Durante más de una década se ha empleado la bajada de los tipos de interés como instrumento para contrarrestar las crisis recurrentes de la globalización -como la del rublo y la crisis asiática- y la pequeña recesión desencadenada en el mundo occidental por el 11-S. Hoy sabemos que esa política en realidad no ha resuelto nunca los problemas subyacentes, sino que los ha ocultado hasta la crisis siguiente.

Si la Casa Blanca y la Reserva Federal hubieran prestado atención a las señales de una economía global sobrecalentada -el boom del mercado inmobiliario y el creciente endeudamiento de los años noventa-, las cosas habrían sido diferentes y posiblemente el mundo habría evitado la grave crisis económica en la que se encuentra.

La brusca caída de los tipos de interés norteamericanos y mundiales entre 2001 y 2003 creó las condiciones ideales para la extensión de la crisis de las hipotecas subprime y la titulización de malas deudas, génesis de la restricción crediticia.

Esa política también precipitó la bancarrota de Islandia, un país que acumuló una deuda de 12 veces el volumen de su PIB, y la crisis de solvencia de Grecia. En ambas circunstancias, gigantes de Wall Street tales como Goldman Sachs y JP Morgan Chase se aprovecharon de los menguantes tipos de interés para dejar que países, compañías y personas vivieran por encima de sus posibilidades. Naturalmente, durante el proceso, se embolsaron grandes cantidades de dinero.

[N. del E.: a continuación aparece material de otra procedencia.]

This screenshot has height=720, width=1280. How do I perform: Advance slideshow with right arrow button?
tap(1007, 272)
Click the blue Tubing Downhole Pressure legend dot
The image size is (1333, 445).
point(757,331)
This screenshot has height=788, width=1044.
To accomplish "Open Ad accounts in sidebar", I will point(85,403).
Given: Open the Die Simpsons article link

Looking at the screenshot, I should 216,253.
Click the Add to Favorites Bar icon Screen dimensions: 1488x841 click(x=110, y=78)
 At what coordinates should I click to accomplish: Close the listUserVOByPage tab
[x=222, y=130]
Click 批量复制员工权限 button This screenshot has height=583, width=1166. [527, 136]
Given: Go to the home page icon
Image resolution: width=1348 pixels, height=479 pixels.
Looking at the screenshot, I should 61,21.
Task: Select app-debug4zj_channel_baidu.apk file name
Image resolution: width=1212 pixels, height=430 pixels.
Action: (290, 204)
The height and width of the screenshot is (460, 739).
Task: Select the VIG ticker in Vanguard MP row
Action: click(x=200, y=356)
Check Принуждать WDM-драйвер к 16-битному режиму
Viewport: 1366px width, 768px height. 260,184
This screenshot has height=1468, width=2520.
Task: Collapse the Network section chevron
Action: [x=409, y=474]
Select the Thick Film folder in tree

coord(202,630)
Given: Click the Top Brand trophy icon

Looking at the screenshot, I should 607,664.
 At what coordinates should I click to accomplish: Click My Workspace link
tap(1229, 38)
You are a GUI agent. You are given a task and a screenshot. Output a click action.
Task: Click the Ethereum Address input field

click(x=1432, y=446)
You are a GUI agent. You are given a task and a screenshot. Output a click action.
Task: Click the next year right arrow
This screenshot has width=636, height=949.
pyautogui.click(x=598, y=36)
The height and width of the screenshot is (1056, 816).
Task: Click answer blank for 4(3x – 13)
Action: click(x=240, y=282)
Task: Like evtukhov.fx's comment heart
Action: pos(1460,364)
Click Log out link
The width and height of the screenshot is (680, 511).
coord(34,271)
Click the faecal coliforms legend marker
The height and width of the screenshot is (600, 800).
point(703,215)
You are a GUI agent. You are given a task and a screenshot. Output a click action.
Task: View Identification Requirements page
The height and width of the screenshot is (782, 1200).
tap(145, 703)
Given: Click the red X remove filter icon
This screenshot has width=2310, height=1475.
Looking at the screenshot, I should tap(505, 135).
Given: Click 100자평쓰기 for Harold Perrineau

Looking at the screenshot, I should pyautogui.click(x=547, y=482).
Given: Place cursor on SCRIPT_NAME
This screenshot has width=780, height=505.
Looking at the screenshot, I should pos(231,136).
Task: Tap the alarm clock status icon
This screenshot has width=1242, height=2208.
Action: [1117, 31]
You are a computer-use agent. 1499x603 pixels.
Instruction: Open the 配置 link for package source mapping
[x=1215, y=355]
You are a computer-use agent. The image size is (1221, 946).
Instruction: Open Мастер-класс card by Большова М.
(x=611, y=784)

La obsesión de Washington por una intervención militar impidió también la formulación de una política efectiva para frustrar la financiación del terrorismo, que nadie consideró nunca como una prioridad real.

Los países europeos, que tenían una larga experiencia en antiterrorismo, consintieron ese desvarío. Incluso no pudieron alcanzar un acuerdo sobre la regulación de los paraísos fiscales hasta que la recesión contrajo los ingresos por impuestos, lo que indujo a los ministros de Finanzas a perseguir a los evasores fiscales. Así es cómo los europeos supieron que desde el 11-S su continente se había convertido en el epicentro global del lavado de dinero, gracias principalmente a diversas joint ventures entre el crimen organizado italiano y los magnates de la cocaína de América Latina.

El mundo ha cambiado drásticamente mientras Estados Unidos hacía su guerra contra el terror: Occidente gastó un dinero que no tenía luchando en una guerra que no tenía nada que ver con llevar a Osama Bin Laden ante la justicia; para sustentarla, Estados Unidos alimentó una masiva burbuja financiera que finalmente estalló; desde América Latina, el narconegocio llegó a Europa vía África occidental gracias también a la novedosa colaboración con organizaciones armadas tales como Al Qaeda del Magreb; y los talibanes han llamado exitosamente a las puertas del comercio de la heroína utilizándolo para financiar su guerra contra las fuerzas de la coalición.

La oculta interdependencia entre terrorismo y economía va bastante más allá de la restricción del crédito, de la recesión y de la crisis del euro. Desde el 11-S ha ido extendiendo las fronteras de un mundo en la sombra que amenaza con reemplazar al nuestro si no nos desprendemos del legado de la guerra contra el terror. Traer a las tropas a casa no es suficiente; debemos centrar la atención en el verdadero objetivo de esta guerra, en la cuerda de salvamento del terrorismo: el dinero.

Loretta Napoleoni, economista italiana. Traducción de Juan Ramón Azaola.